La reencarnación del alma en otros cuerpos es una creencia que viene desde los pueblos más primitivos. El budismo la ha asumido, pero con una notable ventaja, y es que el Dalai Lama, antes de morirse, sabe en qué niño se va a reencarnar.

Esto es un avance, porque la reencarnación al azar presenta enormes dificultades, y nunca sabes si el abuelito ha transmigrado a una serpiente, un vendedor ambulante, un herrero o una vaca.

En el caso del Dali Lama, no, y se sabe, incluso antes de morirse el reencarnado, en quién se va a reencarnar. Viene a ser como una metempsicosis por adelantado.

En estas cuestiones metafísicas los poderes políticos no suelen meterse, pero las autoridades chinas han prohibido al Dalai Lama que se reencarne, lo que indica la voluntad de las autoridades Chinas de ir a dónde haga falta, incluso al más allá.

El Dalai Lama podría haber aceptado humildemente la prohibición y disponerse a no reencarnarse ya nunca más, o desobedecer de manera clara y rotunda, y decir que él se reencarna si le sale por la punta de la túnica.

Bueno, pues no ha hecho ni una cosa, ni otra, y va a someter a los catorce millones de budistas a una votación para que ellos decidan si se reencarna o ya dejamos que su alma deje de transmigrar que, después de tantos siglos, debe estar hasta lo inconsútil de tanto ir de un cuerpo a otro.

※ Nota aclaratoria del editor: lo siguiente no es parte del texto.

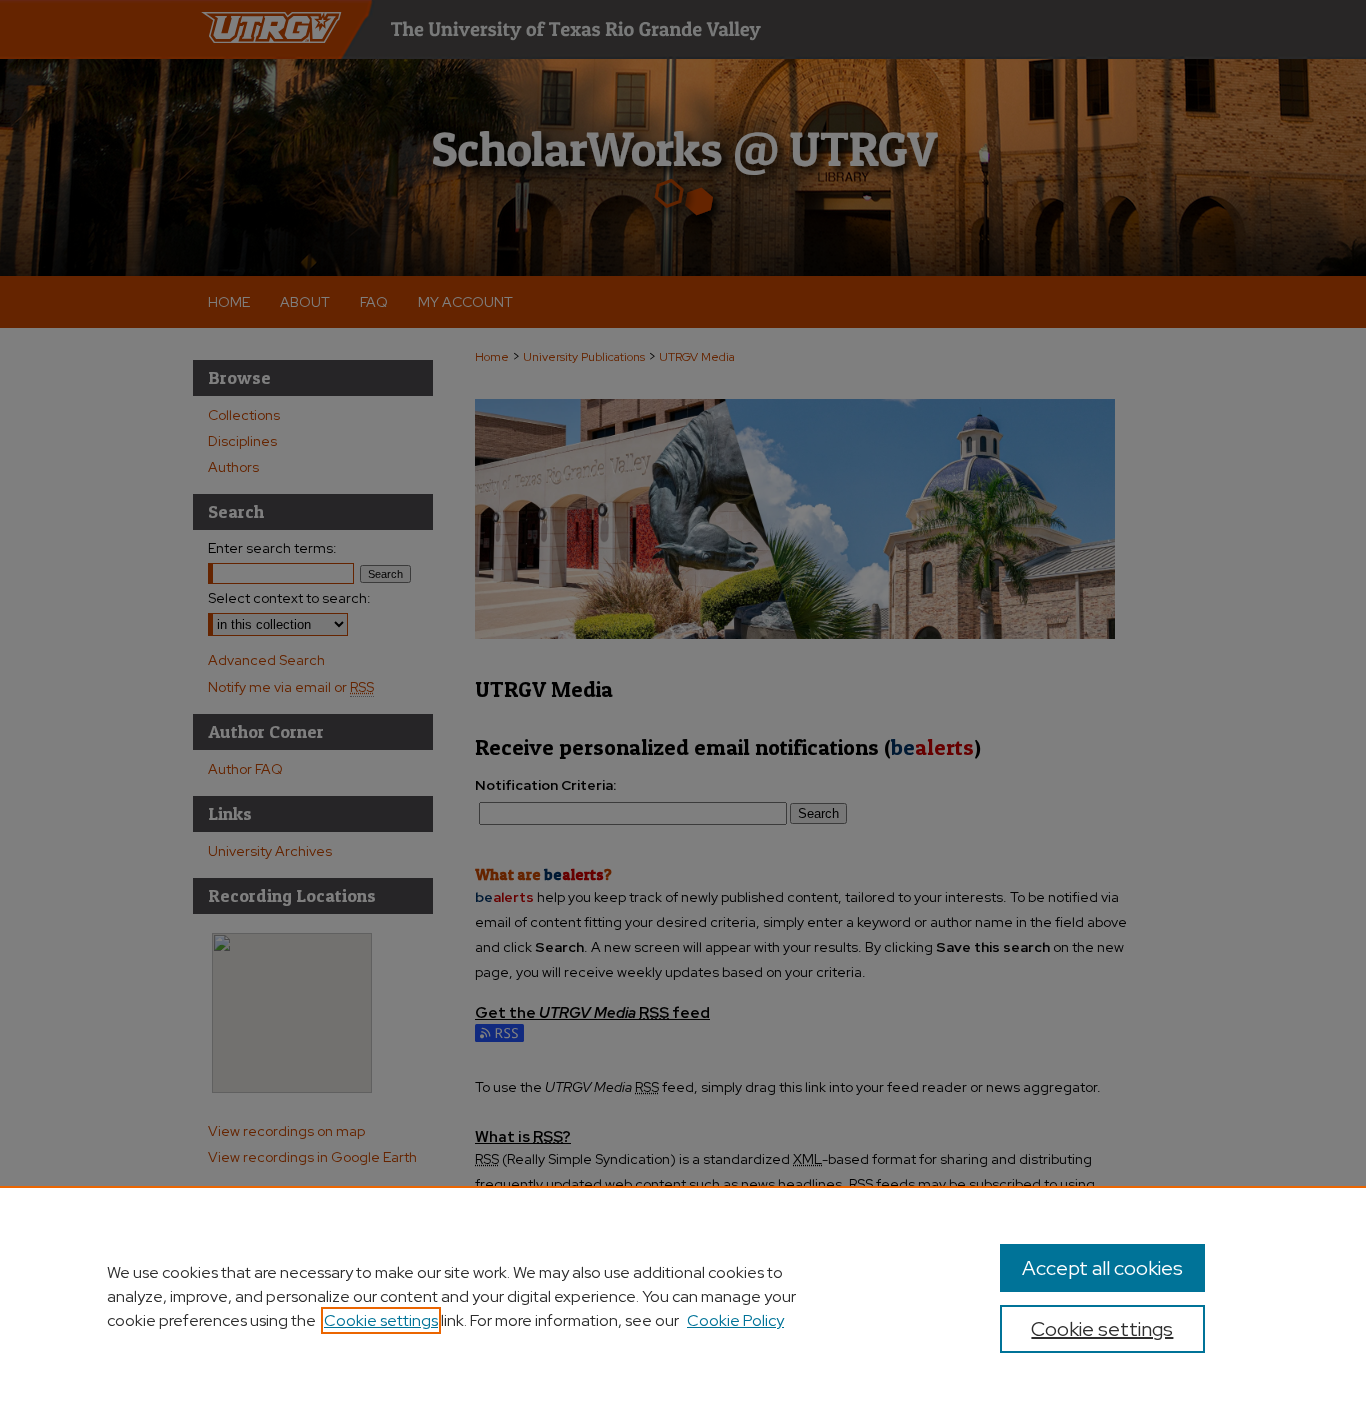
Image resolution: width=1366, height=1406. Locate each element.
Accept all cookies (1102, 1268)
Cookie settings (381, 1320)
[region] (683, 1296)
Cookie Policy (735, 1320)
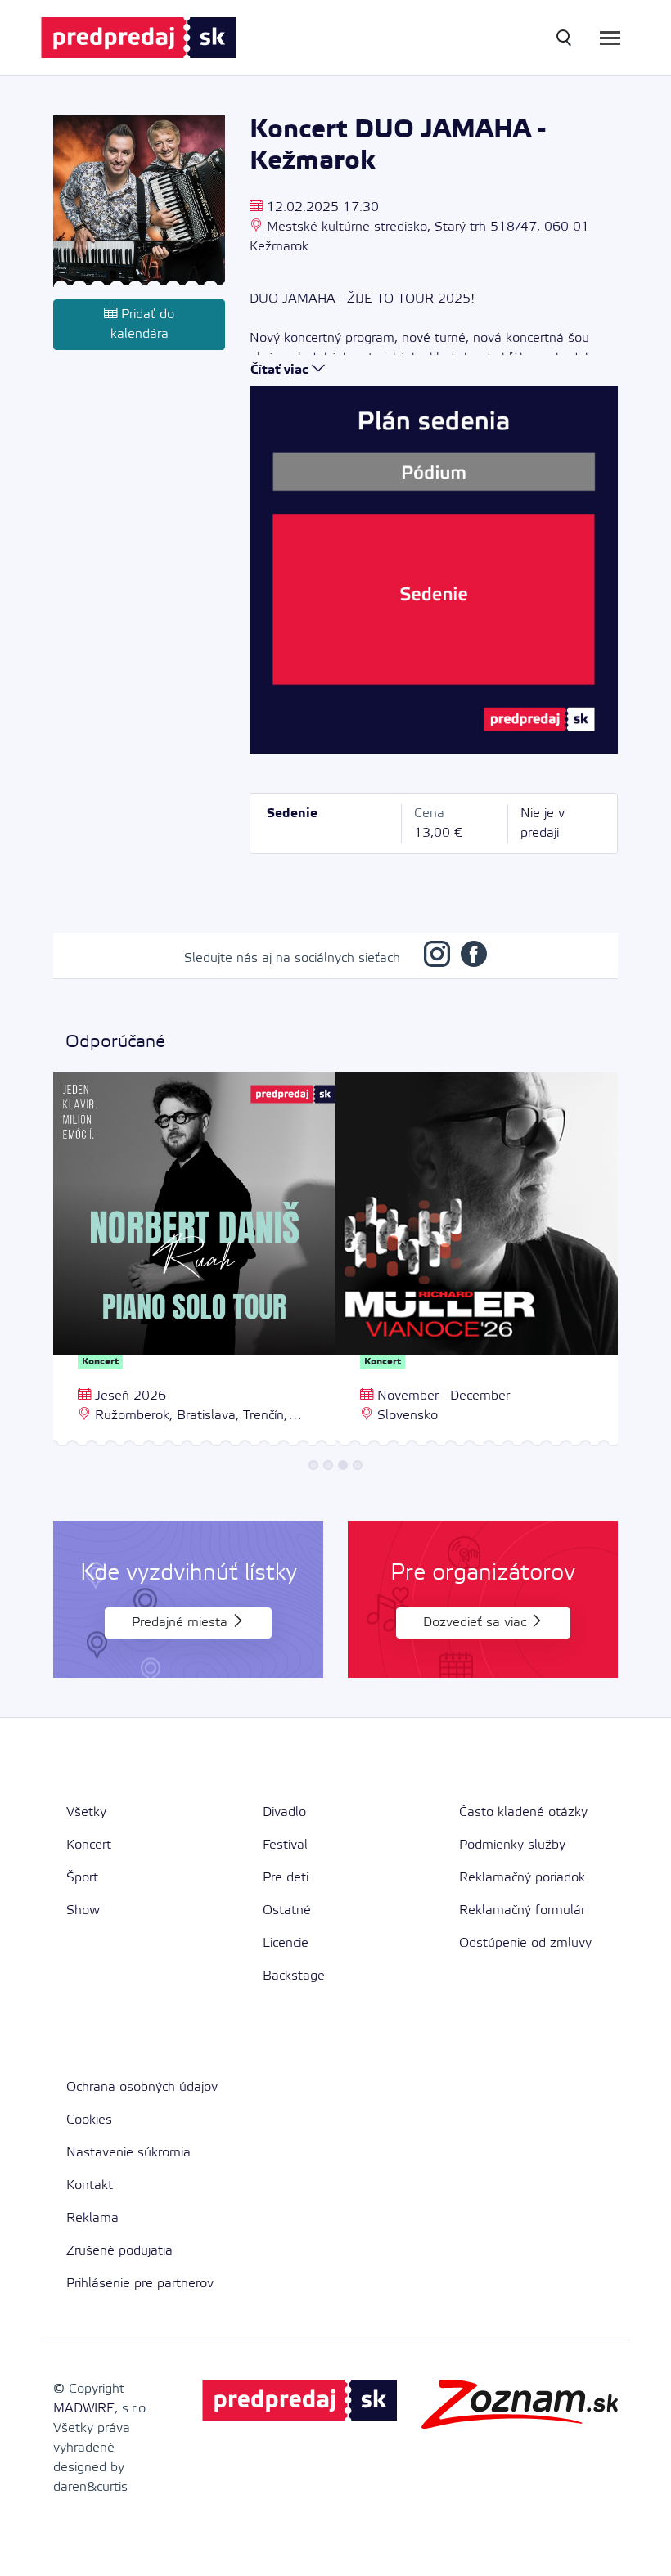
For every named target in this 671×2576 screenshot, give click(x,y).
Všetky (86, 1812)
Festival (285, 1845)
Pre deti (285, 1878)
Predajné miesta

El problema está en el empate. Si existe muy poca diferencia entre los partidarios del sí o del no, a lo peor al Dalai Lama no le queda más remedio que reencarnarse un poquito, o reencarnarse a plazos, cosa que no me puedo explicar, porque si no entiendo la transmigración tradicional de toda la vida, imagínense cómo voy a comprender esta nueva modalidad.

Yo creía que la transmigración era como el embarazo, que se estaba o no se estaba embarazada, pero puede haber variaciones. Si yo fuera budista estaría hecho un lío.